═════ READING PASSAGE

The splitting field of $x^4 - 7 = x^4 - 2$ over $\mathbb{F}_5$ is $\mathbb{F}_5(\sqrt[4]{2},i)$ where $i,\sqrt[2]{2}$ lie in a fixed algebraic closure of $\mathbb{F}_5$ and $i^2 = -1$ and $(\sqrt[4]{2})^4 = 2$. Since $2^2 = 4 = -1 \in \mathbb{F}_5$ we see that $i = 2$. Now, $x^4 - 2$ does not have any roots in $\mathbb{F}_5$ and so $[\mathbb{F}_5(\sqrt[4]{2}): \mathbb{F}_5] = 2$ or $4$ which means the Galois Group is either order $2$ or $4$. If it were $2$, then $\sqrt[4]{2} = a + b\sqrt{2}$ where $a,b \in \mathbb{F}_5$. After squaring we must have that $a^2 + b^2 = 0$ and $2ab = 1$. This is an impossibility and so the degree of this extension (and hence the order of the Galois group) is $4$.

══════════

* AIM OF THE TASK:
Write out the splitting-field passage word for word, from "The splitting field" to "group) is $4$.". The rows below this passage come from a separate source and are unrelated to the splitting-field passage.

═════ ENTRIES SHOWN

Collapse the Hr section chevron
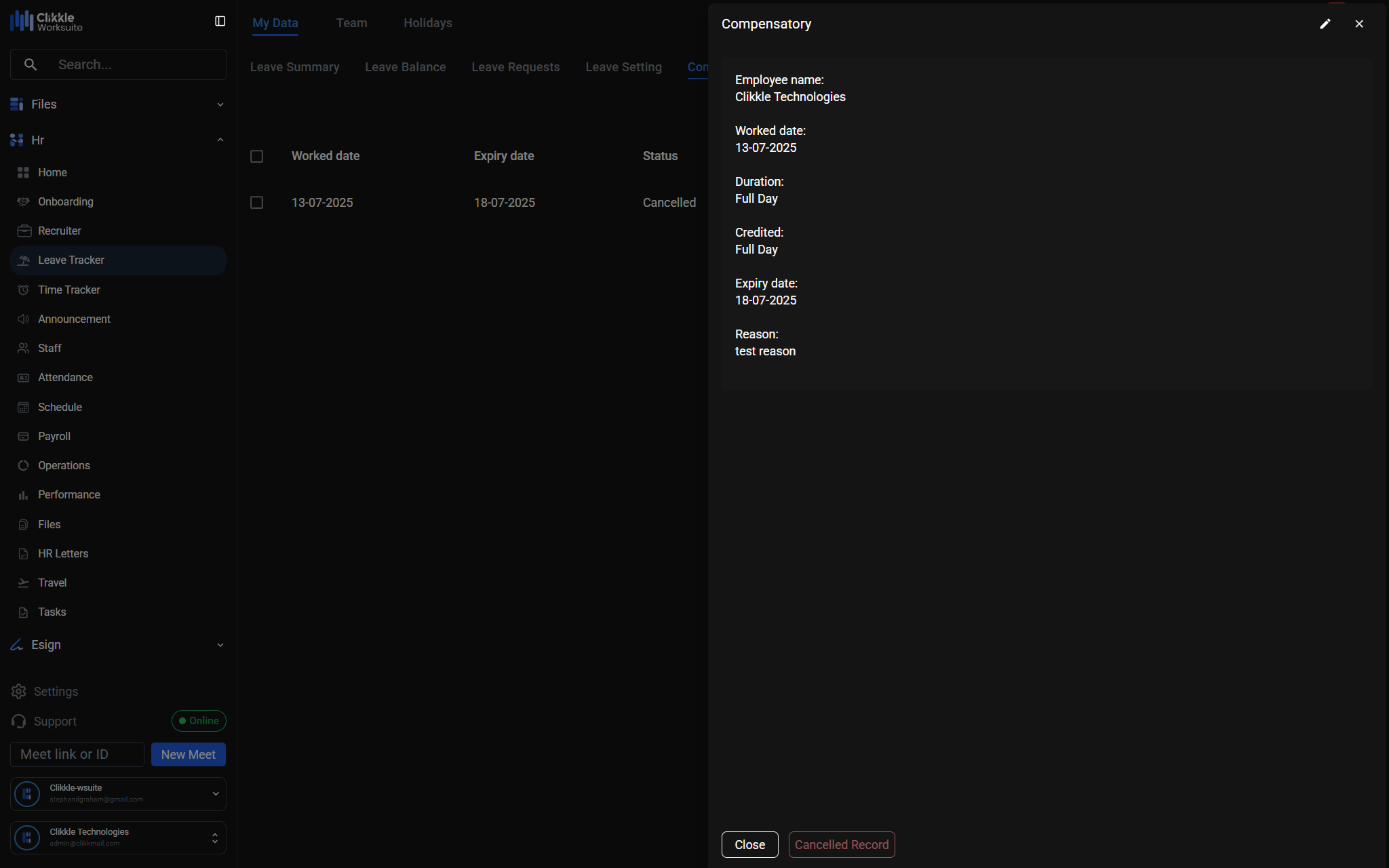 point(220,140)
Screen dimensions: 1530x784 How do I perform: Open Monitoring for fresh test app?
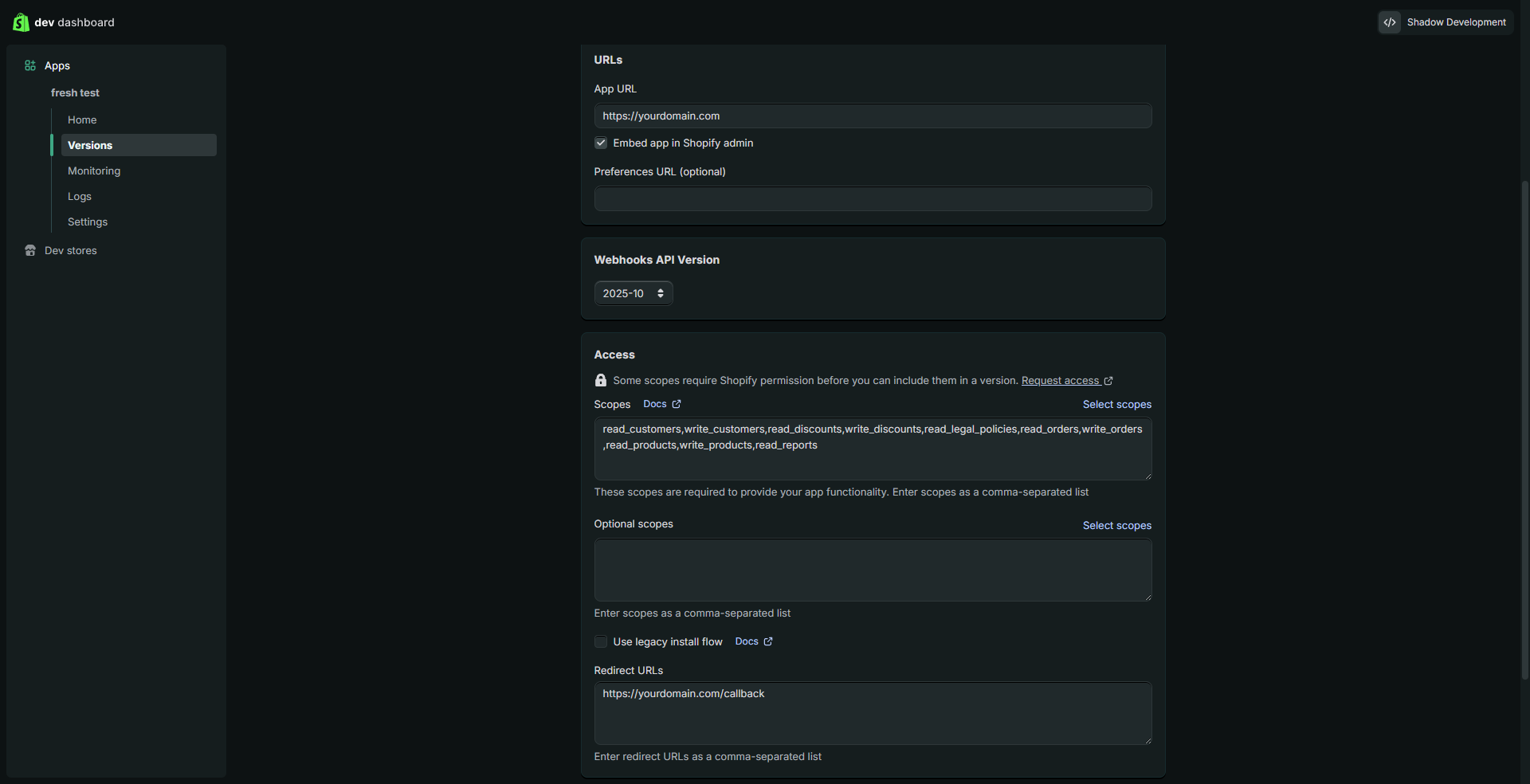point(93,171)
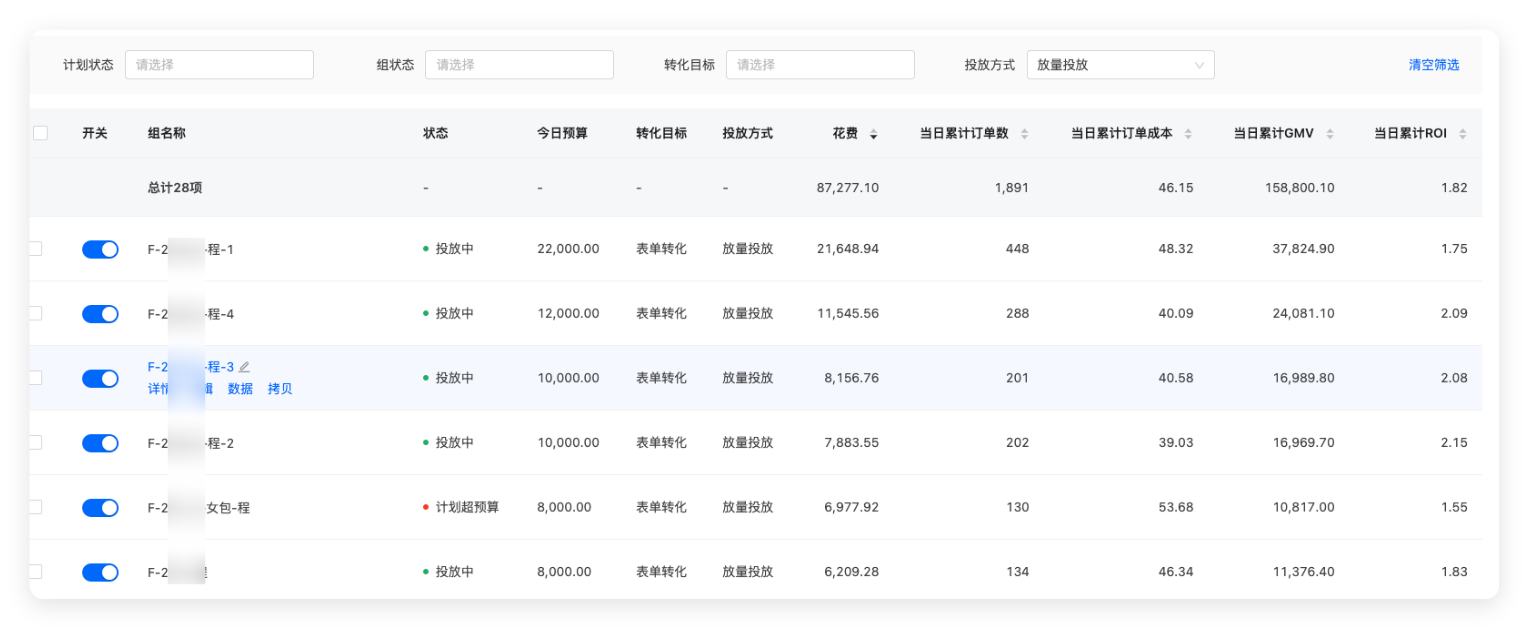Screen dimensions: 1528x628
Task: Turn off the switch on the last row
Action: (x=100, y=571)
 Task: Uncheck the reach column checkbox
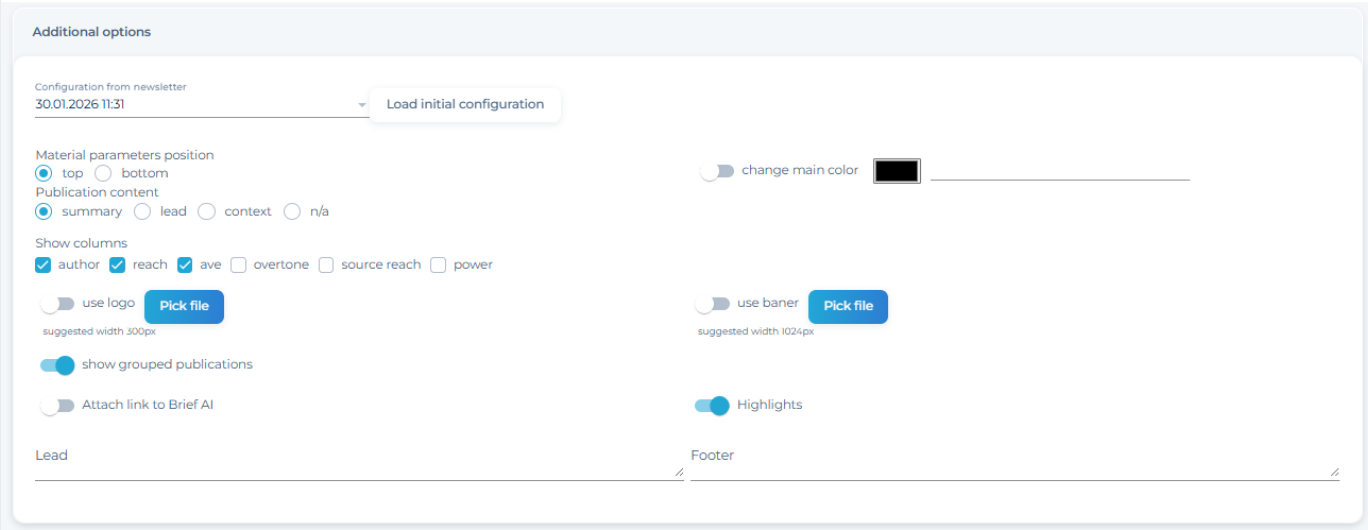[117, 265]
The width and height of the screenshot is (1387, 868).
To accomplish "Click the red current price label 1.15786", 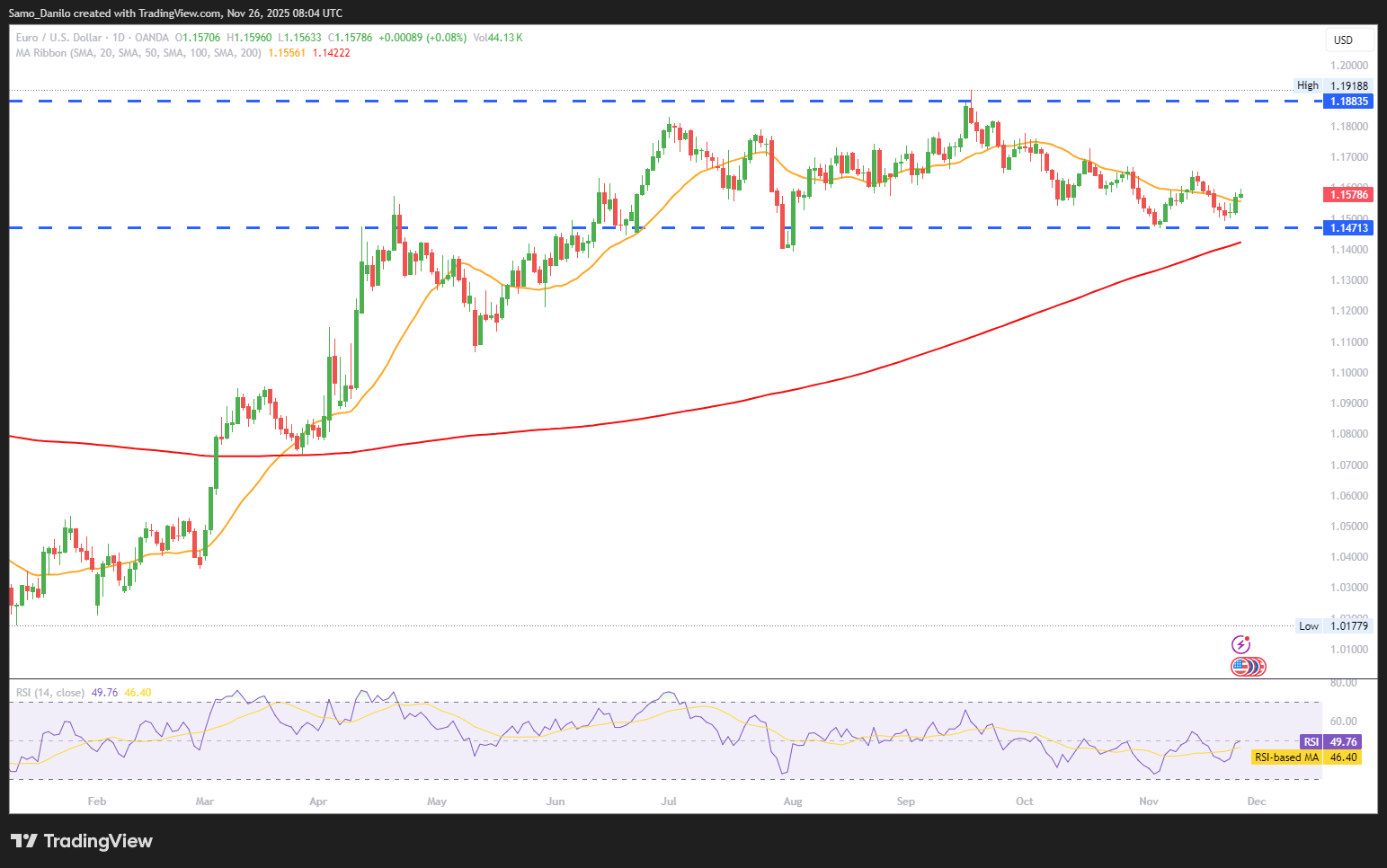I will [1348, 194].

══════════

* OUTPUT OF THE TASK:
The splitting field of $x^4 - 7 = x^4 - 2$ over $\mathbb{F}_5$ is $\mathbb{F}_5(\sqrt[4]{2},i)$ where $i,\sqrt[2]{2}$ lie in a fixed algebraic closure of $\mathbb{F}_5$ and $i^2 = -1$ and $(\sqrt[4]{2})^4 = 2$. Since $2^2 = 4 = -1 \in \mathbb{F}_5$ we see that $i = 2$. Now, $x^4 - 2$ does not have any roots in $\mathbb{F}_5$ and so $[\mathbb{F}_5(\sqrt[4]{2}): \mathbb{F}_5] = 2$ or $4$ which means the Galois Group is either order $2$ or $4$. If it were $2$, then $\sqrt[4]{2} = a + b\sqrt{2}$ where $a,b \in \mathbb{F}_5$. After squaring we must have that $a^2 + b^2 = 0$ and $2ab = 1$. This is an impossibility and so the degree of this extension (and hence the order of the Galois group) is $4$.